Welcome to the community.
I think this is a good question for understanding how numpy handles vector and matrix (and ndarray), which is, I think, unique.
And, this is related to “How do you control dimensions through your project”.
Let’s start with numpy basics.
a = np.ones((3,))
print(type(a)) ; print(a.ndim) ; print(a.shape)
b = np.ones((3,1))
print(type(b)) ; print(b.ndim) ; print(b.shape)
c = a+b
print(type(c)) ; print(c.ndim) ; print(c.shape)
Then, the results are;
a : <class ‘numpy.ndarray’>, dim=1, shape=(3,)
b: <class "numpy.ndarray’>, dim=2, shape=(3,1)
c: <class "numpy.ndarray’>, dim=2, shape=(3,3)
“c” does not become (3,1), but becomes (3,3). This is consistent to what you see here.
(Wax @ x + Waa @ a_prev + b) → (100,100)
Different from other major tools like Matlab, as I told, numpy handles “vector” differently. (Others are simple… It is handled as 1D matrix like (m,1))
The vector (m,) means,… a row vector with the size of “m”. So, it can be seen like (1,m), but, not a matrix, since it can not be “transposed”. If we try to transpose it like a.T, but the result is same shape.

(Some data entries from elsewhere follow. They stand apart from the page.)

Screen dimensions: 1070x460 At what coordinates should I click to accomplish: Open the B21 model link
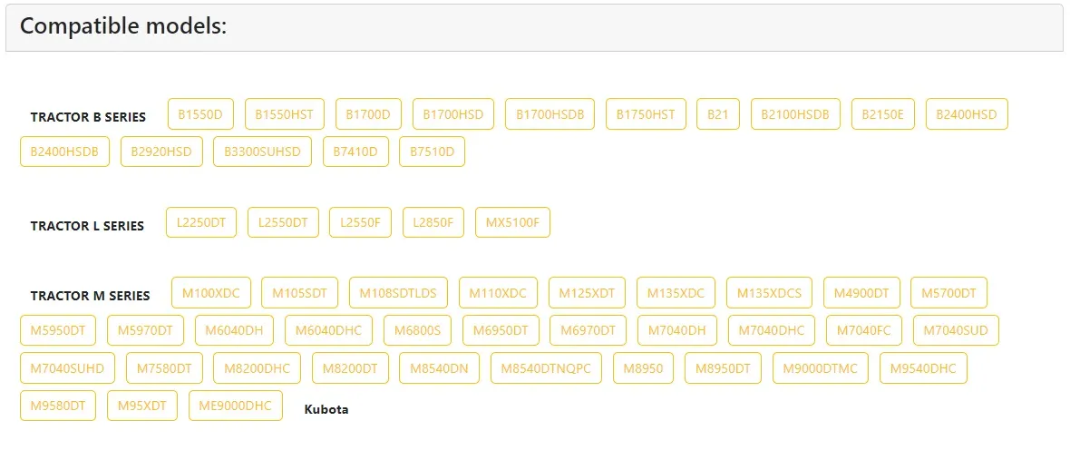(718, 114)
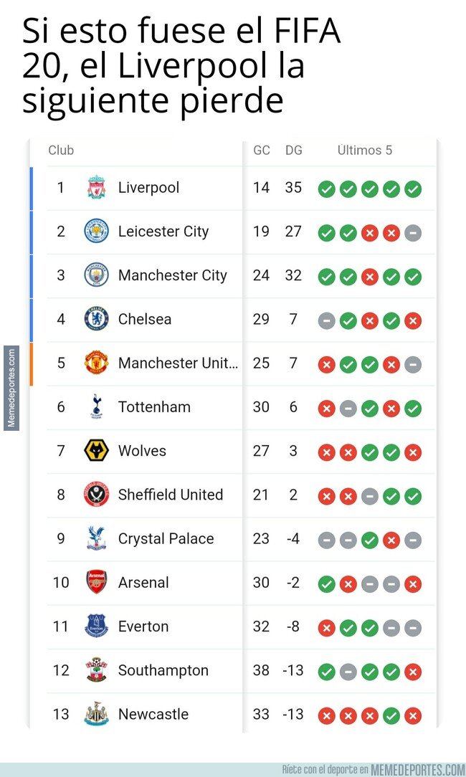The image size is (466, 777).
Task: Click the MEMEDEPORTES.COM footer link
Action: pyautogui.click(x=417, y=769)
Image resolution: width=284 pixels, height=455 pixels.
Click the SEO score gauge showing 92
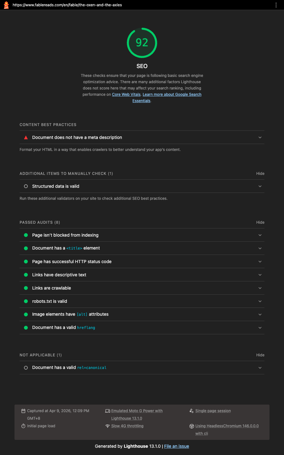142,43
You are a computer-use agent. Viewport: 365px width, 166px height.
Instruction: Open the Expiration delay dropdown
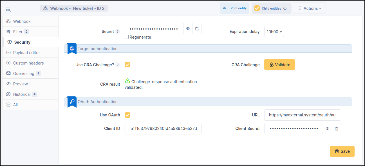click(x=274, y=32)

In your case. (Wax@x).shape = (100,)…
This also depends on the definition of x. If you define x using (vocab_size,), then, that’s the result. If you explicitly define x using (vocab_size,1), then, the result of (Wax@x).shape = (100,1).
(Wax @ x + Waa @ a_prev + b) → (100,100)
This is not expected, but should happen. Both “Wax @ x” and “Waa @ a_prev” in you case, are (100,). But, given “b” is a matrix, (100,1). Then, the result is just like what I showed. It’s (100,100), since it’s like (1,100) + (100,1). In this case, by a broadcasting function of numpy, it becomes (100,100) unexpectedly.
So, all depend on how you want to control the dimension.
As all entries in a dictionary “parameters” like Wax, Waa, Wya, b, by, are Matrix (2D array), then, I prefer to control everything as 2D array not a vector. But, it’s up-to you.
In any cases, we need to reshape either (b/by) or (y) into a vector from 2D array with using either ravel() or flatten().
If you want to go with a vector for local variables like “x”, “a_prev”, etc, then, you may want to transform “b” and “by” from 2D array to a vector in the early phase.
If you want to control as 2D arrays, then, you just need to transform “y” when, you pass it for np.random.choice().
Of course, depending to your choice, the shape to initialize “x” and “a_prev” will be different. (like (vocab_size,) or (vocab_size,1)).
Hope this clarifies.